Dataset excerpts
=== Begin Enclosure ===
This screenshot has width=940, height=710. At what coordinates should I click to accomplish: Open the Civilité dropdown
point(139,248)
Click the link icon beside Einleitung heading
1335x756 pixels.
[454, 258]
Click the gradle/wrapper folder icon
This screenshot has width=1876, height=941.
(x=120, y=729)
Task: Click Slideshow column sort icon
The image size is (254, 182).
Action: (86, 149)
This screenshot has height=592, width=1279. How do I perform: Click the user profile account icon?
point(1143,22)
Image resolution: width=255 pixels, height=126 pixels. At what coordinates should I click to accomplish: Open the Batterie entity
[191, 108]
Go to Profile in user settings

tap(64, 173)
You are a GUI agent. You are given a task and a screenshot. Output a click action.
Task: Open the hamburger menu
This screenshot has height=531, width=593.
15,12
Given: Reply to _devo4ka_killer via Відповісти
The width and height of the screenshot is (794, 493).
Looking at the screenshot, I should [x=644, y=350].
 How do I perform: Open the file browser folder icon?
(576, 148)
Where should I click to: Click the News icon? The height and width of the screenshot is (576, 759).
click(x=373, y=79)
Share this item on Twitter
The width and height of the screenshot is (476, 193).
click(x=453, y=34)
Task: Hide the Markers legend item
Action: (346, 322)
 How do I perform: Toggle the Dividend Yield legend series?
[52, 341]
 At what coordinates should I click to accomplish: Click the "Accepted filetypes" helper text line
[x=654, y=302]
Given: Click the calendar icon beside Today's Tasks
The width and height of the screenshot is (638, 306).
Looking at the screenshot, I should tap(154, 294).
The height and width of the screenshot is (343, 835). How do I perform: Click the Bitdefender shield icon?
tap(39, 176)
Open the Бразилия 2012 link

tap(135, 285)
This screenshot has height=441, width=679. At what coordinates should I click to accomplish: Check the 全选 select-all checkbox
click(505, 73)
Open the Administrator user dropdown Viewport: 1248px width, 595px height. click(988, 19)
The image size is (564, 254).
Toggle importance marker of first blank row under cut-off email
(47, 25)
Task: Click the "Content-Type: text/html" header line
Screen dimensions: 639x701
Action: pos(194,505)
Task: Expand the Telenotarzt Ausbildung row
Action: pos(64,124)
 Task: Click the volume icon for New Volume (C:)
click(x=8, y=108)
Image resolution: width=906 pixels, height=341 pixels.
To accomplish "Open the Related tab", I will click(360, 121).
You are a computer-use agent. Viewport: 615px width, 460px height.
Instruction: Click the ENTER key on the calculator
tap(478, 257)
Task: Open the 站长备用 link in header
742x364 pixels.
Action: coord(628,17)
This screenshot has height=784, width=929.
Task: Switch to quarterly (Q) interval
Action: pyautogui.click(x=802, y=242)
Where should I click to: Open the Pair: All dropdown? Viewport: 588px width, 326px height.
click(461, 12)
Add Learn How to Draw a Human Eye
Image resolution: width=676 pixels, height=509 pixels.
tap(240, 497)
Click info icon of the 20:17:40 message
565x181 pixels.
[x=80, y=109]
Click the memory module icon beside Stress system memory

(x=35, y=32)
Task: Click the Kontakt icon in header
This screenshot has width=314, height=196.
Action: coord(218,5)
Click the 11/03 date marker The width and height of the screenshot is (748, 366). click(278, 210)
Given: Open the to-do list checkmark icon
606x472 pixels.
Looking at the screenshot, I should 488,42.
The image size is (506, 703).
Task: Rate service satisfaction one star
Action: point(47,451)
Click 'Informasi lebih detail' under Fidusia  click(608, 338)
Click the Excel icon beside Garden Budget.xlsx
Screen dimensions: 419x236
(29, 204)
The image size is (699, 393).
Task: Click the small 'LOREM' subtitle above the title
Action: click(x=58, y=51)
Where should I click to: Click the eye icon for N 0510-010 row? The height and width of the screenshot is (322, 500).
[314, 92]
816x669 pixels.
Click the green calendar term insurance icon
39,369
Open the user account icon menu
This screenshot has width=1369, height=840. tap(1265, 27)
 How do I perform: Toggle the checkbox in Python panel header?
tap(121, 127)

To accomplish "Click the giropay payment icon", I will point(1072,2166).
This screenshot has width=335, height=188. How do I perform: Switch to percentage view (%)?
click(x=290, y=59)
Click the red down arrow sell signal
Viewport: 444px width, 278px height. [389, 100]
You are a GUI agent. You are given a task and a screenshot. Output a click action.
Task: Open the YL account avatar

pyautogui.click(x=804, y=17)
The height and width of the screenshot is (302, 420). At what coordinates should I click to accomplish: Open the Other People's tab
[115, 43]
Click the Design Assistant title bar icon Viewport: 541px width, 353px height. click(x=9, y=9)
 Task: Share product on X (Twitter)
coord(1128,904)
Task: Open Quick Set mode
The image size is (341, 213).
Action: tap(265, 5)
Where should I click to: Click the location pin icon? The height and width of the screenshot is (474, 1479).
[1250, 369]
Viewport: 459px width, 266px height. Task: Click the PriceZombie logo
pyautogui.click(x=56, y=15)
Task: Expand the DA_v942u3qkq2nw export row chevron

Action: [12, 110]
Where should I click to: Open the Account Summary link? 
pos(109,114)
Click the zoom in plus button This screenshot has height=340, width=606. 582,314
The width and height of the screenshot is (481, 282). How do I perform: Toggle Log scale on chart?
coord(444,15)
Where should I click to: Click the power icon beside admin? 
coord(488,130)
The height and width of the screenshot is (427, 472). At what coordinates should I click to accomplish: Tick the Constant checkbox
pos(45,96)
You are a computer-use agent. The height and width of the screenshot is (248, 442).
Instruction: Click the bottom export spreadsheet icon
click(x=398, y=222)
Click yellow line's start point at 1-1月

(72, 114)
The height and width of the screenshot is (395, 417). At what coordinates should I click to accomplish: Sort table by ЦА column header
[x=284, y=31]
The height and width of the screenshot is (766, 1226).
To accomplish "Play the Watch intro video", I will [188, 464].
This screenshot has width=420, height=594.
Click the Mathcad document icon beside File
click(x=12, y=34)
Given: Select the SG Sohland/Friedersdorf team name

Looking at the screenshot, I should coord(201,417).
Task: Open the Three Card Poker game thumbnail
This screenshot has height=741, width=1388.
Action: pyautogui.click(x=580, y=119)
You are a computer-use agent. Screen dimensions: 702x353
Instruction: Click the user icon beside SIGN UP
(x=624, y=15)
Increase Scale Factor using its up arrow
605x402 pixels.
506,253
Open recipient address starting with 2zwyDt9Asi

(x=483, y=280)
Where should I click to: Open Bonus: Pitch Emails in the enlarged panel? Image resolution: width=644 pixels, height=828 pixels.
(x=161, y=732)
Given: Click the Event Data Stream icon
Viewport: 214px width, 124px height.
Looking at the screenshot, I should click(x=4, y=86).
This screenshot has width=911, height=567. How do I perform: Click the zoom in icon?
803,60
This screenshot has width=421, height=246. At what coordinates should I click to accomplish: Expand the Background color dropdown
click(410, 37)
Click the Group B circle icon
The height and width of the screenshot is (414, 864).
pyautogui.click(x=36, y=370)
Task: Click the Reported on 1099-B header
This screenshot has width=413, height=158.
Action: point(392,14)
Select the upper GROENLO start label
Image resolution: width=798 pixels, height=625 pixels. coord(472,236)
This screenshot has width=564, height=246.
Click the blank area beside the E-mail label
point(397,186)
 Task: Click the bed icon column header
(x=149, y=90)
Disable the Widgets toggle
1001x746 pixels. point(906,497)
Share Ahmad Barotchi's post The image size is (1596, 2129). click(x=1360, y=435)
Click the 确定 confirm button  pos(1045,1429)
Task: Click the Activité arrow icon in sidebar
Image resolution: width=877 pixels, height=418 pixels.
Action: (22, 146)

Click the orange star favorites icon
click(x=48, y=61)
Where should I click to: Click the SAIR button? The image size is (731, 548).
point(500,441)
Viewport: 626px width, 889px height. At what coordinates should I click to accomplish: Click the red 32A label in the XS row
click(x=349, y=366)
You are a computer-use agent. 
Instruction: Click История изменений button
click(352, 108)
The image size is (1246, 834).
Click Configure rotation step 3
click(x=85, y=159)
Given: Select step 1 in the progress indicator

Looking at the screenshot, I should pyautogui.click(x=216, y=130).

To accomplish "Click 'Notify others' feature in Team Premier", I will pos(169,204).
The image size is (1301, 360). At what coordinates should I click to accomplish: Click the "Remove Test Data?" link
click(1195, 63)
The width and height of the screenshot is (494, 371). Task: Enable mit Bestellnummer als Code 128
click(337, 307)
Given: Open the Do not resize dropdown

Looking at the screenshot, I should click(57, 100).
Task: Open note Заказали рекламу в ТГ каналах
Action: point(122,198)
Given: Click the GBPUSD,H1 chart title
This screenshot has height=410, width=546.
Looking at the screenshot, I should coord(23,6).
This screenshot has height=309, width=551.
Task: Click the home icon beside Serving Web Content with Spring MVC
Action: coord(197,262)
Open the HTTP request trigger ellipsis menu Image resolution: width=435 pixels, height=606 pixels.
=== End Enclosure ===
Work task: Only a number is expected here: the tally of lines above that contain "agent". Please write nothing more.

Exercise solution: 6